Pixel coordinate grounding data
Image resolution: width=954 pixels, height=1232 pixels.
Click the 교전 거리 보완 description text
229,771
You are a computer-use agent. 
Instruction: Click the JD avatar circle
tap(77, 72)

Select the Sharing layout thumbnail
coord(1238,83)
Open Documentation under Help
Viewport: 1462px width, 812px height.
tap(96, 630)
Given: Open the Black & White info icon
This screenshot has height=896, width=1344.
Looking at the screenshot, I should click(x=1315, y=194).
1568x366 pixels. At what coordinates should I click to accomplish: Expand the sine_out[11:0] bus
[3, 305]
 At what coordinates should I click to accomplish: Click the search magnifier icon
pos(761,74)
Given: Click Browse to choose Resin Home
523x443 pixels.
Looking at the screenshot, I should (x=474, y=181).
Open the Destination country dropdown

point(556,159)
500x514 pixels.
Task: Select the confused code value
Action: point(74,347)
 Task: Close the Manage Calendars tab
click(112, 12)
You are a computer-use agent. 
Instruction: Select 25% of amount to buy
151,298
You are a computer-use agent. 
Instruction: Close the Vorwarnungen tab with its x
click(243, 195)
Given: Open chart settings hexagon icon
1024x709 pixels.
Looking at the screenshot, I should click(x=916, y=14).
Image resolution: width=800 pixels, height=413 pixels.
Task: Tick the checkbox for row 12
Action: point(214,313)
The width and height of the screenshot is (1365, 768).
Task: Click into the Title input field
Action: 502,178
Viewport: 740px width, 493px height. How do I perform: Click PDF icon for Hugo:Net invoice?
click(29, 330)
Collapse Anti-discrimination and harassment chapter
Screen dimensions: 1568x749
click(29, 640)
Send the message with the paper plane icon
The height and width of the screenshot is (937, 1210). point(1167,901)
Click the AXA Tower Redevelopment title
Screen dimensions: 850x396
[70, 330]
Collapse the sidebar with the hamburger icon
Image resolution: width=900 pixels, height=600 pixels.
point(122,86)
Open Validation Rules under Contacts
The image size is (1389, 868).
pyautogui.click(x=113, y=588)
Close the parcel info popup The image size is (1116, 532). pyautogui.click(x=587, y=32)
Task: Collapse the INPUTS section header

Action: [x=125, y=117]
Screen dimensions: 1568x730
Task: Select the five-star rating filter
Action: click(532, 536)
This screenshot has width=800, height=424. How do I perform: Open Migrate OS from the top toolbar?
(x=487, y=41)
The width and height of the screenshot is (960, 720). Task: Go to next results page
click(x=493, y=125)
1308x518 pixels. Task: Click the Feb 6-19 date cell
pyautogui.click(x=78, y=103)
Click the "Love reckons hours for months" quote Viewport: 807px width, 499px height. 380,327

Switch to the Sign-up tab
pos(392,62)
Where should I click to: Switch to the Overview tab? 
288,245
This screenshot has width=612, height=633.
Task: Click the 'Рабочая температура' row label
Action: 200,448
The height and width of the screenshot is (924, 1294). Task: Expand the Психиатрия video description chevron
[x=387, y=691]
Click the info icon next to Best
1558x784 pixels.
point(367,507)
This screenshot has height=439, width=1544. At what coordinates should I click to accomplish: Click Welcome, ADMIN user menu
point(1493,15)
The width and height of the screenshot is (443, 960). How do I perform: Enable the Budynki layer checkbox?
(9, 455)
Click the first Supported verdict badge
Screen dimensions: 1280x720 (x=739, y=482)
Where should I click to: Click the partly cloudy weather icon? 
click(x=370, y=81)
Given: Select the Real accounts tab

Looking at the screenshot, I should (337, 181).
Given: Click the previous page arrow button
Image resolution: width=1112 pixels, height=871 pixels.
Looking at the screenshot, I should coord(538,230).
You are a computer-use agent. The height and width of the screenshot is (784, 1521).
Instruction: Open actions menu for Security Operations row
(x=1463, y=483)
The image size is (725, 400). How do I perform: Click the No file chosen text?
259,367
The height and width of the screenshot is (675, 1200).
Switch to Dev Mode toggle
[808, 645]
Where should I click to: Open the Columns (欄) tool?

• _PROBLEM STATEMENT_:
Word for word, restate the data above from its first line down to and including the line with "Click the AXA Tower Redevelopment title".

• _THE COMPLETED TASK_:
Image resolution: width=954 pixels, height=1232 pixels.
Click the 교전 거리 보완 description text
229,771
You are a computer-use agent. 
Instruction: Click the JD avatar circle
tap(77, 72)

Select the Sharing layout thumbnail
coord(1238,83)
Open Documentation under Help
Viewport: 1462px width, 812px height.
tap(96, 630)
Given: Open the Black & White info icon
This screenshot has height=896, width=1344.
Looking at the screenshot, I should click(x=1315, y=194).
1568x366 pixels. At what coordinates should I click to accomplish: Expand the sine_out[11:0] bus
[3, 305]
 At what coordinates should I click to accomplish: Click the search magnifier icon
pos(761,74)
Given: Click Browse to choose Resin Home
523x443 pixels.
Looking at the screenshot, I should (x=474, y=181).
Open the Destination country dropdown

point(556,159)
500x514 pixels.
Task: Select the confused code value
Action: point(74,347)
 Task: Close the Manage Calendars tab
click(112, 12)
You are a computer-use agent. 
Instruction: Select 25% of amount to buy
151,298
You are a computer-use agent. 
Instruction: Close the Vorwarnungen tab with its x
click(243, 195)
Given: Open chart settings hexagon icon
1024x709 pixels.
Looking at the screenshot, I should click(x=916, y=14).
Image resolution: width=800 pixels, height=413 pixels.
Task: Tick the checkbox for row 12
Action: point(214,313)
The width and height of the screenshot is (1365, 768).
Task: Click into the Title input field
Action: 502,178
Viewport: 740px width, 493px height. How do I perform: Click PDF icon for Hugo:Net invoice?
click(29, 330)
Collapse Anti-discrimination and harassment chapter
Screen dimensions: 1568x749
click(29, 640)
Send the message with the paper plane icon
The height and width of the screenshot is (937, 1210). point(1167,901)
Click the AXA Tower Redevelopment title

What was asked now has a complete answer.